How fantasy sports changed the NFL

A multi-billion dollar sport kicks off this week that fans have been eagerly awaiting for months

It involves an oblong ball, large players crashing into each other and it dominates the airwaves and the Internet.

Yup, it’s the return of fantasy football.

Pro football was the nation’s most popular sport — and the highest-grossing — long before there was a fantasy version. But it wouldn’t be nearly as popular or financially successful without it.

The reason: Fantasy fans put together a hypothetical team of real players from teams across the country, and that’s changed the way people follow the sport.

It used to be that NFL fans mostly paid attention to local games, tuning into big, nationally broadcast games now and then. Now every game — even those involving last place teams thousands of miles away — can be crucial to a fans’ fantasy team. The upshot: people are watching a lot more football, making those out-of-town games more valuable to the league than ever.

A year ago the league renewed its exclusive contract with DirecTV to show those out-of-market games, for an average of $1.5 billion a year. That’s $500 million a year more than the previous contract.

The league also started NFL RedZone, a premium cable channel with highlights and up-to-the-minute fantasy stats.

Stadiums now list fantasy stats of other games on their scoreboards so fans can follow along. And teams are upgrading wireless and wifi coverage in stadiums to help fans stay up-to-the-minute.

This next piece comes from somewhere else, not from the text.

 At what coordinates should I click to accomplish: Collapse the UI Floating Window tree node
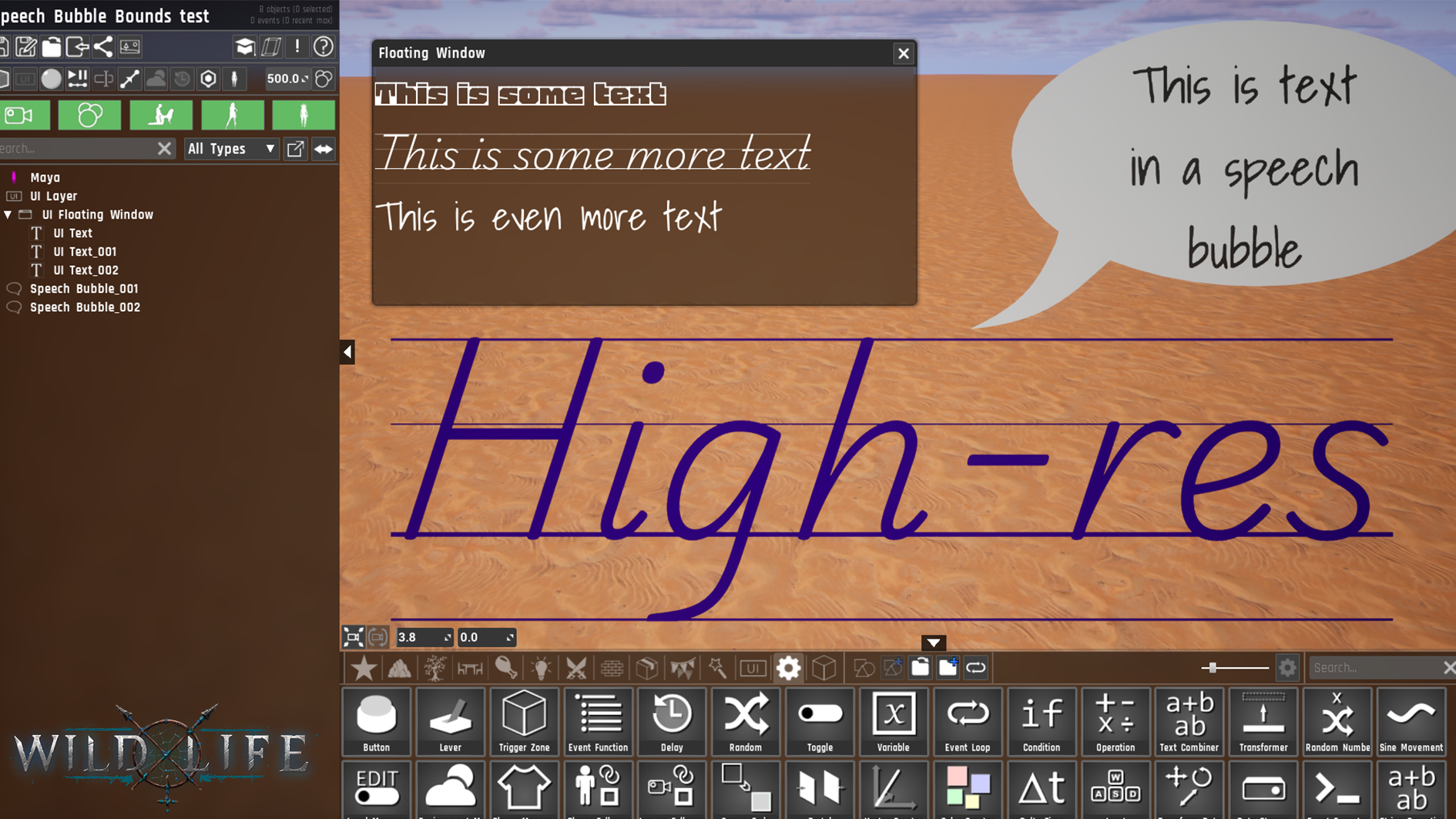pos(8,215)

But it’s not just the league raking in more money thanks to fantasy games. The fantasy companies themselves are also big winners.

Disney’s EPSN, Yahoo and CBS are all big players in what is now a $1.5 billion industry, according to an estimate from research firm IBISWorld.

Upstarts DraftKings and FanDual are right behind them. FanDuel started in 2009, DraftKings in 2012. They’ve each recently raised about $300 million in financing, which they’re using to blanket stadiums with ads. Between them, they have sponsorship deals with 28 of the 32 NFL teams, worth an estimated $6 million to $7 million to the teams, according to research firm IEG.

“These are entities (DraftKings and FanDuel) that didn’t exist a few years ago now have multi-billion dollar valuations,” said sports marketing consultant Marc Ganis. “Fantasy has been a major asset to the league and a meaningful driver of fan interest.”

Both DraftKings and FanDuel have opened lounges in a number of stadiums where fans can watch other games while watching their own games live.

Fantasy sports aren’t limited to football — the concept actually began with baseball in 1979. But football accounts for about 36% of the estimated 40 million or so fantasy games that people play every year, according IBISWorld. That’s twice the share of any other sport.

The popularity of fantasy sports is driven in large part by the huge prize money involved. DraftKings expects to pay out close to $2 billion in prizes this year, and some fantasy football games pay out as much as $10 million a week.

Fantasy sports come close to the line of sports gambling, which is illegal in all states except for Nevada.

But federal law has deemed that fantasy sports are game of skill which is therefore totally legal.